景表法違反で相次ぎ措置 課徴金制度を1日施行(2016.4.7)


 消費者庁は景品表示法に基づく課徴金制度を1日施行した。今後、不当表示(優良誤認表示、有利誤認表示)を行った事業者に対し、期間3年を上限に対象商品や役務の売上額3%の課徴金納付を命令できる。同庁は今年、3月31日までに健康食品販売会社など7社に対して景表法に基づく措置命令を実施。同法以外の健康食品関連法規である特定商取引法や健康増進法に基づく行政処分も相次いで下している。

 課徴金制度では課徴金額が150万円(売上額として5000万円)未満の場合は賦課しない。違反事業者が「相当の注意を怠った者ではないと認められる」場合も同様だ。また、不当表示を自ら認め自主的に消費者に返金した場合は、その分を減額する措置を設けた。ただ、1商品当たりの売上依存度が高い場合は課徴金などが高額になる可能性がある。

 一方、同庁は3月30日、黒酢食品を摂取するだけで著しい痩身効果を得られるかのような広告表示を自社ウェブサイトで行っていたのは景表法違反(優良誤認)に当たるなどとして、健康食品通販㈱えがおに対し再発防止などを求める措置命令を行った。

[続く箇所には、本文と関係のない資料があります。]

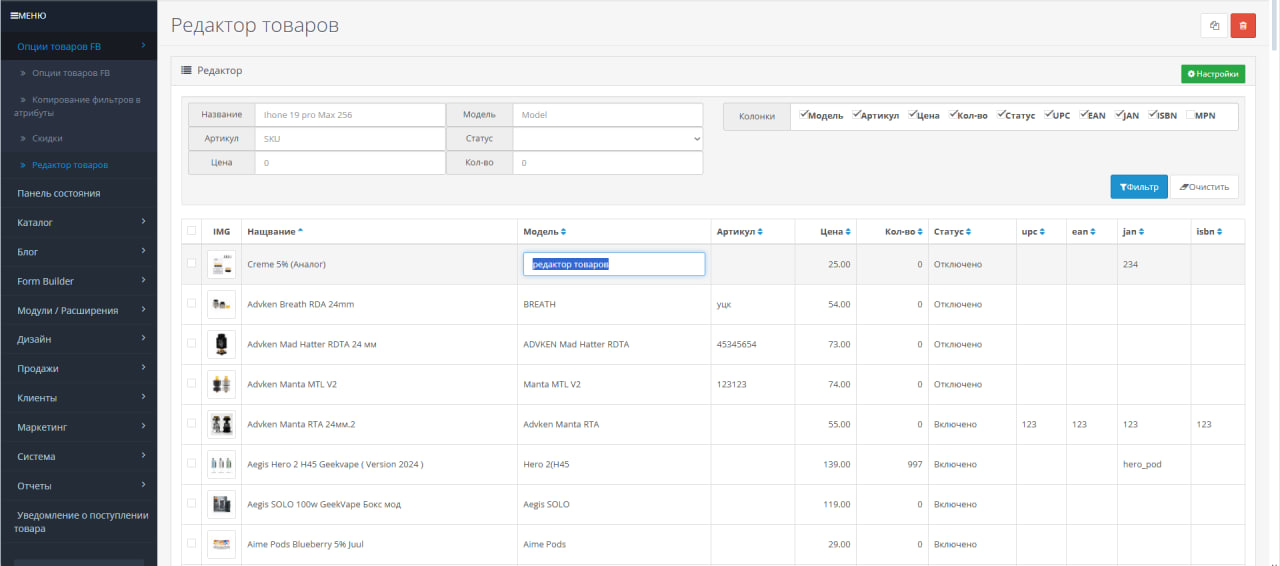Click the red trash delete button

1243,26
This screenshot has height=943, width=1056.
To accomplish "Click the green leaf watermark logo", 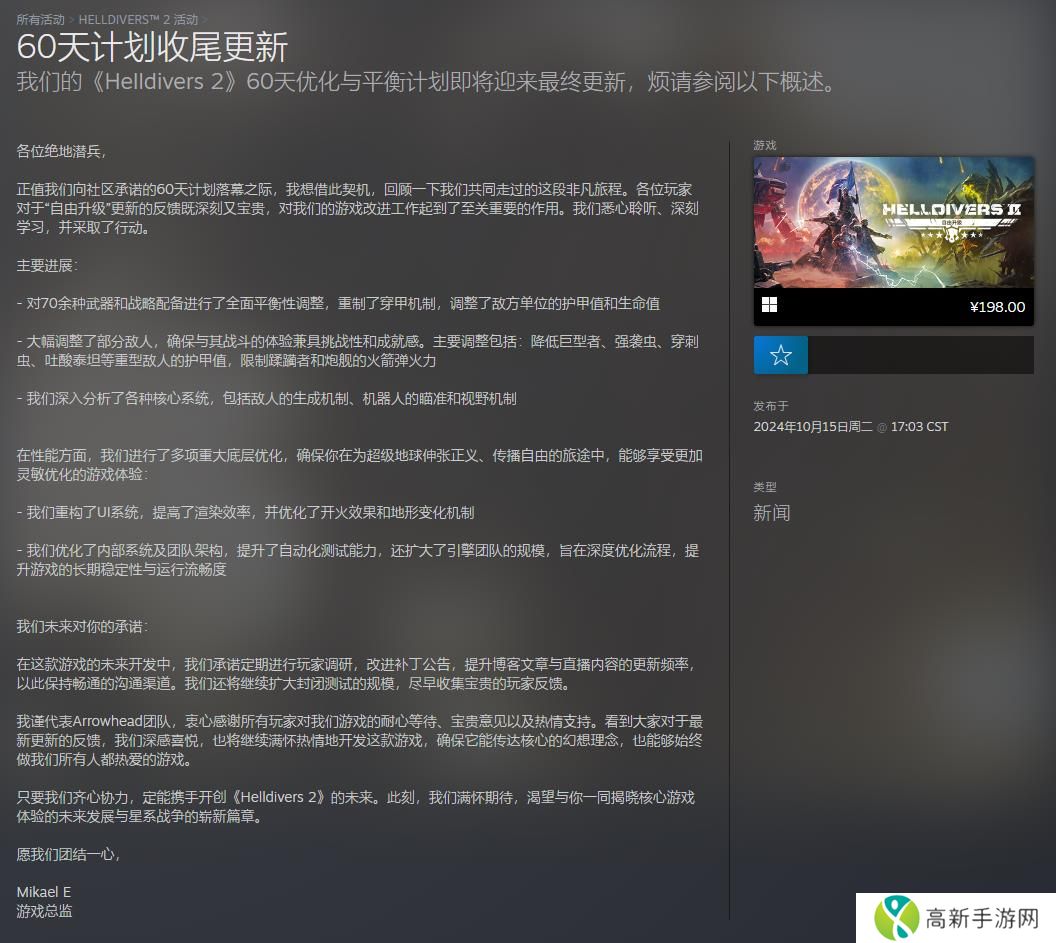I will point(897,918).
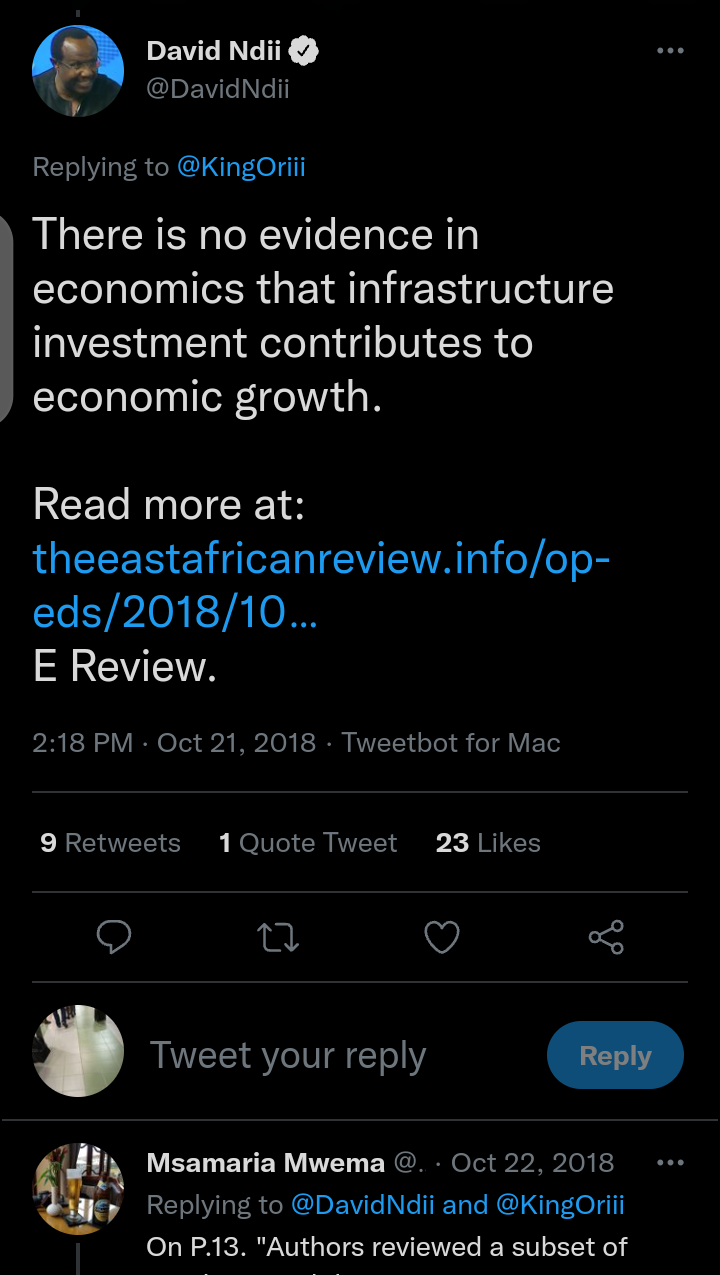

 えがおは昨年5月、事前の聞き取り調査を受けて表示を自主的に変更し、一部に不適切な表示が見つかったため広告表示を訂正したとするお詫びをホームページに掲載。広告管理や関連法規に関する社内教育の強化など再発防止に向けた体制づくりも自主的に進めていた。

 また同社は、毎日10分間程度の定期的な運動と黒酢食品の摂取の併用による体脂肪の減少作用や、エネルギー代謝に及ぼす効果を報告するプラセボ対照臨床試験論文を発表している。だが、問題とされた表示では、当該商品の摂取のみによる効果を表示していると判断されたようだ。消費者庁によれば、同社は主力商品「えがおの黒酢」について、13年3月から昨年5月末にかけ、「人より効果が出にくい私。最初からアミノ酸を使ってたら…」「『黒酢』に含まれたアミノ酸のメラメラパワー!」などと一部で表示していた。

 ダイエット関連機能に関する健康食品の広告表示をめぐり消費者庁が14年6月以降15年末までに下した措置命令は7件にも及ぶ。14年6月はそれまでに痩身効果を標ぼうする表示に対し措置命令を行った事例から、問題となった広告表現を整理し消費者に注意を促すパンフレットを作成しており、同庁は特にこういったダイエットや痩身といった表示に対する規制を強めていると見て取れる。

 疾患を予防する効果が得られるかのような広告表示を食品や清涼飲料水で行っていた先に措置命令を行う事例も複数ある。3月31日には、自社ウェブサイトの商品紹介ページにリンクさせたページで、ガンやアルツハイマー病など疾病の予防効果などを表示していたのは優良誤認に当たるとて、ココナッツオイルを販売していたココナッツジャパン㈱に対し、違反事実の周知や再発防止などを命じた。商品紹介ページのリンク先にさらにリンクを張り、そのページで疾病予防効果などを表示していた事例で、それら全体を広告とみなし不当表示と判断したのは、食品の不当表示を所管する同庁表示対策課食品表示対策室が設置された13年7月以降初めてとなる。

 また、同庁は3月に入り、健康食品や特定保健用食品を販売していた大手企業を相手に、特商法や健増法の違反で立て続けに行政処分を下してもいる。特商法に関しては政府が今国会に提出した特商法改正案において、業務停止命令の期間を最長2年に伸ばすことや、執行力強化など悪質な事業者対策を盛り込んだ。また健増法では、同法が規定する食品の虚偽誇大表示の禁止に関する執行権限が4月1日から都道府県に委譲されたほか、同庁は食品のインターネット表示監視業務を強化する方針を示している。